Pela janela a paisagem já começa a queimar. O sol de fim de tarde reflete o parco amarelo nas árvores que, ainda verdes, compõe um bucólico cenário campestre. Eu queria montanhas, mas essas estão mais ao norte.

Estou num trem indo visitar alguns amigos que ainda moram no sul da província de Ontario - lugar onde passei minha infância e por qual nutro verdadeiro carinho. Mesmo entretido pela paisagem, as próximas quatro horas de viagem parecem promissoras para voltar a escrever no blog e tentar contar um pouco do que anda acontecendo em terras estrangeiras. Nessa semana completei um mês longe de casa e, pelo que consta nos autos de viagem, estou é levando a vida boa em Montréal. Assim mesmo com acento, pois ainda não cruzamos a fronteira do Québec.

Para aqueles que não fazem a menor idéia do que se trata tudo isso, e nem se darão ao trabalho de ler os posts abaixo, vim para o Canada para estudar um semestre na Concordia University e apreciar um bom chocolate quente em invernos de -40 graus. Mas falo sobre isso mais adiante; por ora: Capítulo primeiro - A casa amarela.

Uma das maiores dificuldades na primeira semana na cidade foi encontrar um lugar decente para morar, especialmente com minha limitação de preço. Topei por tudo, desde repúblicas de hippies maconheiros até nudistas procurando um terceiro para compartilhar o seu espaço. Em todos uma constatação: estudante é um bicho sujo.

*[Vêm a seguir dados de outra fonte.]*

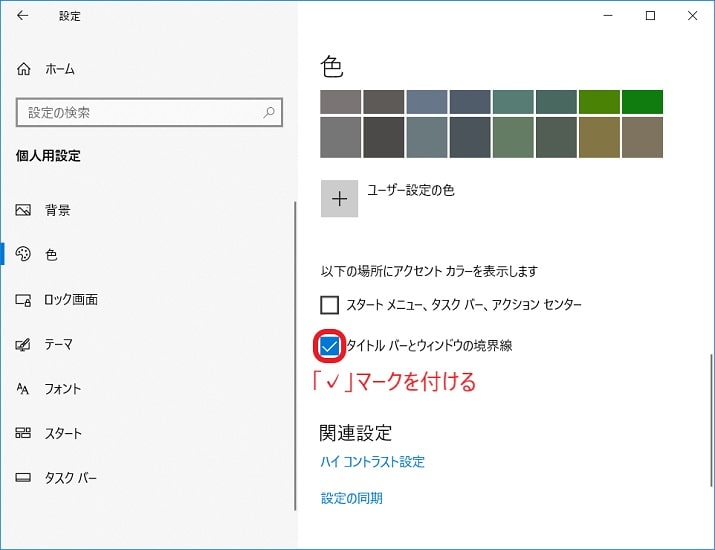This screenshot has width=715, height=550.
Task: Open ホーム via the house icon
Action: point(24,69)
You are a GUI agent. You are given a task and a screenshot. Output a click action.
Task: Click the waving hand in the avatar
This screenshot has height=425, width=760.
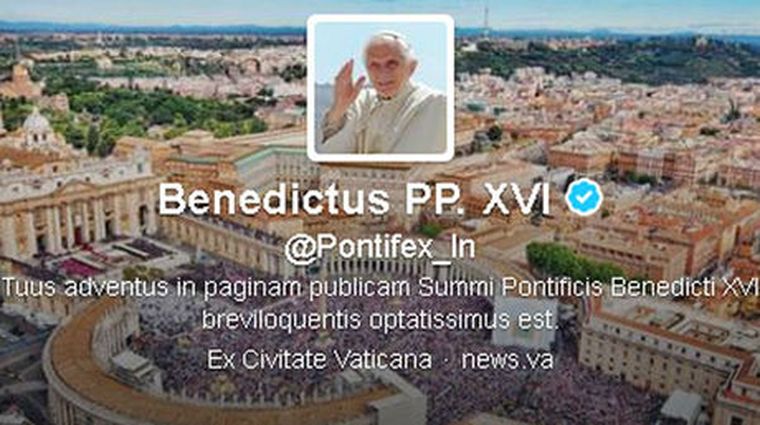click(x=348, y=86)
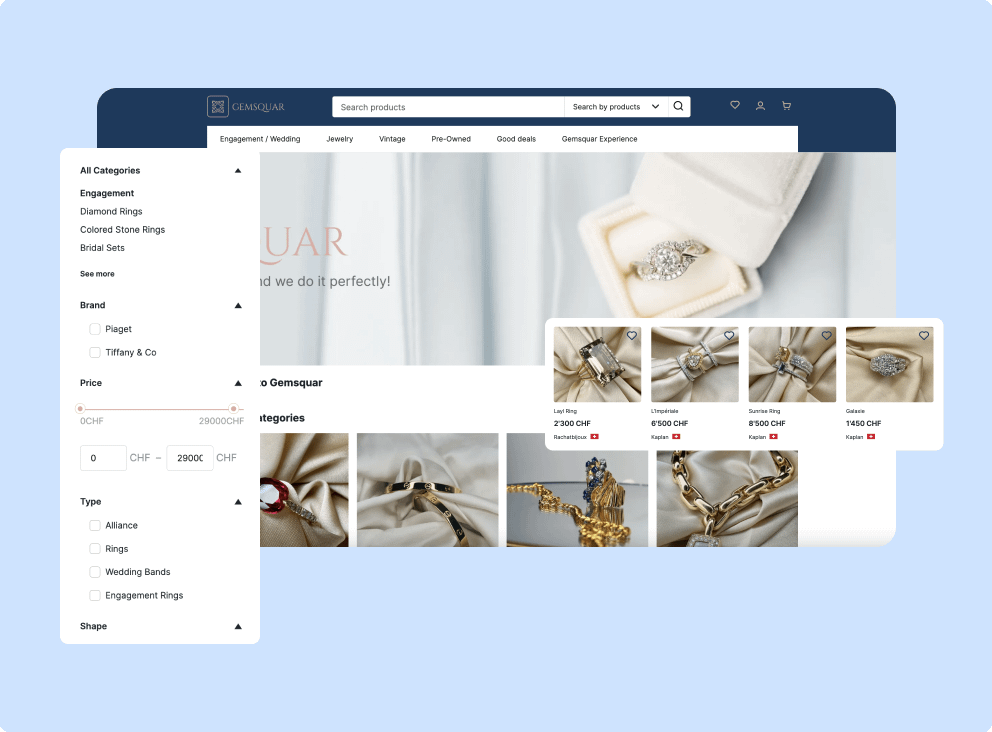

Não é de se impressionar que a primeira "chamada de realidade" foi a faxina da casa. Esfregar chão e paredes, limpar vidros encrostados com camadas e mais camadas de gordura e pó. A impressão que ficou é que os antigos moradores nunca haviam se preocupado com tal. E o interessante foi que ouvi isso de todos os brasileiros que conheci por aqui, será que somos só nós os fanáticos por antros limpos?

Estou dividindo um apartamento à beira do bairro Ville-Maria, região centro-leste de Montréal, com um americano e um canadense. Não é dos melhores lugares pra se viver, mas a proximidade do metrô e o aluguel baixíssimo (CAD $200 por pessoa) acabam compensando o chão levemente inclinado e o grafite alienígena na entrada.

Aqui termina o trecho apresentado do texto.